A couple of buyers sent me email and one left a comment looking for advice on how to play the pricing game.  It is a buyers market and in general buyers are not offering full price.  Buyers are making some pretty low offers and some of them are being rejected.  Sellers will only go so low even in a buyers market.

I tell my sellers when they don’t like the offer that they can negotiate it up and to think of it as a starting point.  The only selllers who get offers at all are those who have their property priced right, the rest of the sellers don’t even get showings.

I tell buyers to be fair but to ask for what they want.  I like to say that it doesn’t hurt to ask.  I discourage buyers from making offers on more home than they can afford.  It helps to have a little room to negotiate.  I also discourage them in most cases from offering full price.  They usually don’t have to.

When buyers are offering less than full price it should not be because they do not have enough money to buy the house it should be because they have determined that the value of the home is less than what the seller is asking.  Your Realtor can help determine the value of a home by looking at how much money sellers in the area with similar homes actually got for their homes.  The sales should be recent and near by.  Buyers can do some of their own research.  As I have mentioned before on this blog we have released two years worth of sales data to the public.

There is a link to the information under home search to the right on this blog.  It works just like the home search.  Search by neighborhood and by the type of house, number of bedrooms etc.   Looking at how much homes sold for can help buyers decide how much to offer on a similar home.

Keep in mind that sellers may not be able to accept your offer if it is too low because they may owe more on the home than you are offering.  Negotiate the best offer that you can.  Try not to get emotionally involved in the purchase.  If the seller will not come down to what you want to offer and you are not prepared to raise your offer be prepared to move on.  It may be a buyers market but sellers can and do say no.

Wabasha_bridge

10 Replies to “The Pricing Game Part 2”

  1. This part 2 is very heartening.

    It’s 2:14am as I write this because I’m a seller and it can be hard to sleep when you’re a seller. I do think I have my house priced right – have had 6 showings this weekend – but I’m just at the beginning of the process.

    I like your balanced philosophy to writing/accepting offers. It seems humane.

    Thanks for sharing your wealth of info.

  2. All very good points for both Buyers and Sellers, Teresa. And rational. One more point that might be informative. When a Buyer believes that a very low offer is still a fare offer but the Buyer’s agent doesn’t agree, the agent is legally obligated to present all offers. (at least in my state)

    kv

  3. Good point, we are legally obligated to present them all.

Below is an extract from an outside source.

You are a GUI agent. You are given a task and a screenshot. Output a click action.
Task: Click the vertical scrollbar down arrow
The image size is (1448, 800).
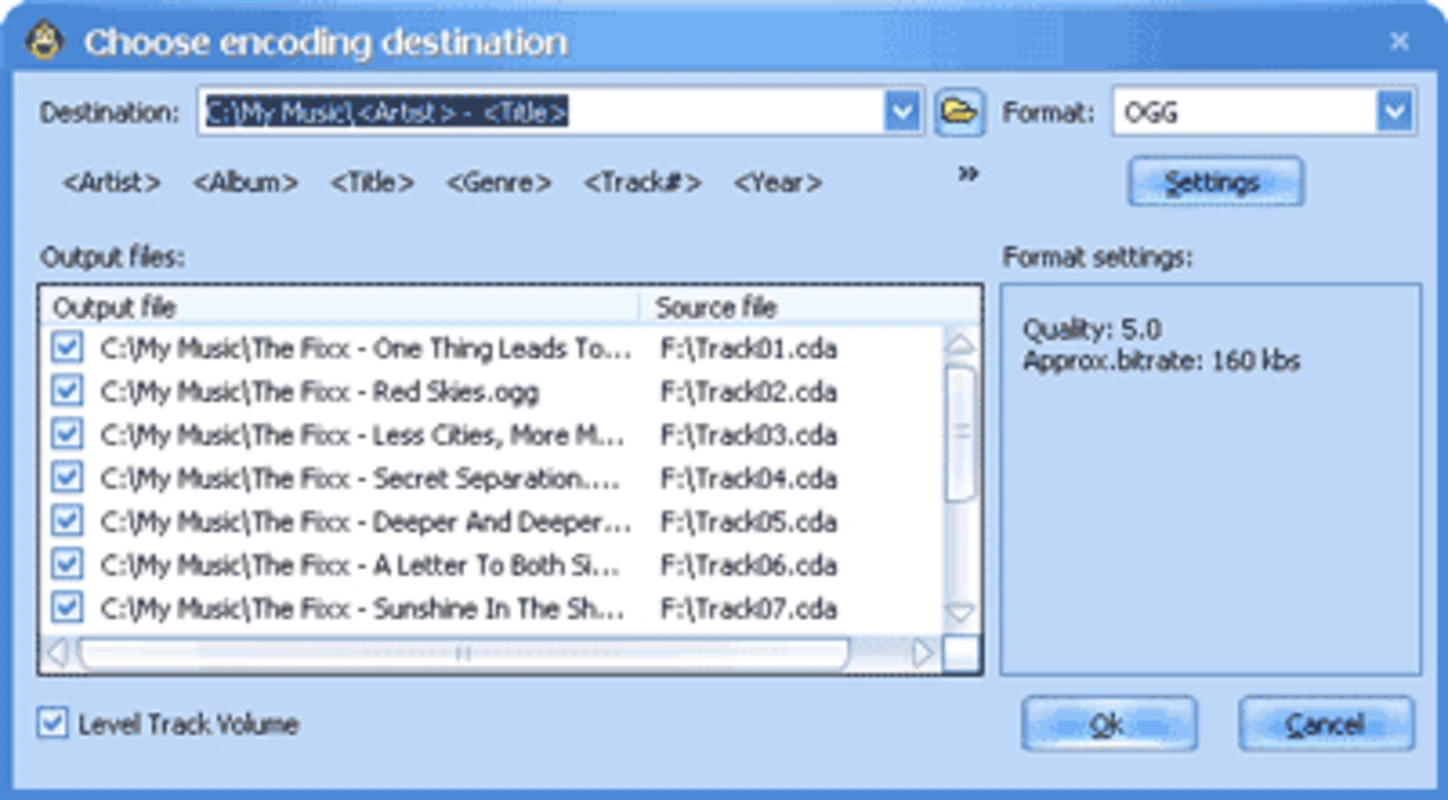coord(960,612)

Even when my clients go super low I present it and negotiate the offer like it is full price, it is my job.

  4. Just out of curiousity, what percentage of the list price do you consider a low/super low offer? What was the lowest percentage offer you have seen. Do you see more dillusional sellers or buyers?

  5. I can’t really answer that. If the home is over priced by 25% then I guess I wouldn’t consider 75% of list price to be low ball. Not sure what the lowest one I have seen is. Maybe $50K less than asking price.

  6. Do you submit many offers at 75% of the current list price? This seems low. Just a curiousity of what most offers are generally coming in at in this market. By the way I read your blog regularly, and although I don’t always agree, I do find it very informative & interesting!

  7. About pricing game… no joke, I contacted few local realtors and ask their professional opinion for the realistic listing price for my home. Every single one of them tries to compete for the listing and none of them provided me a firm amount. One even told me that I could list any price I want.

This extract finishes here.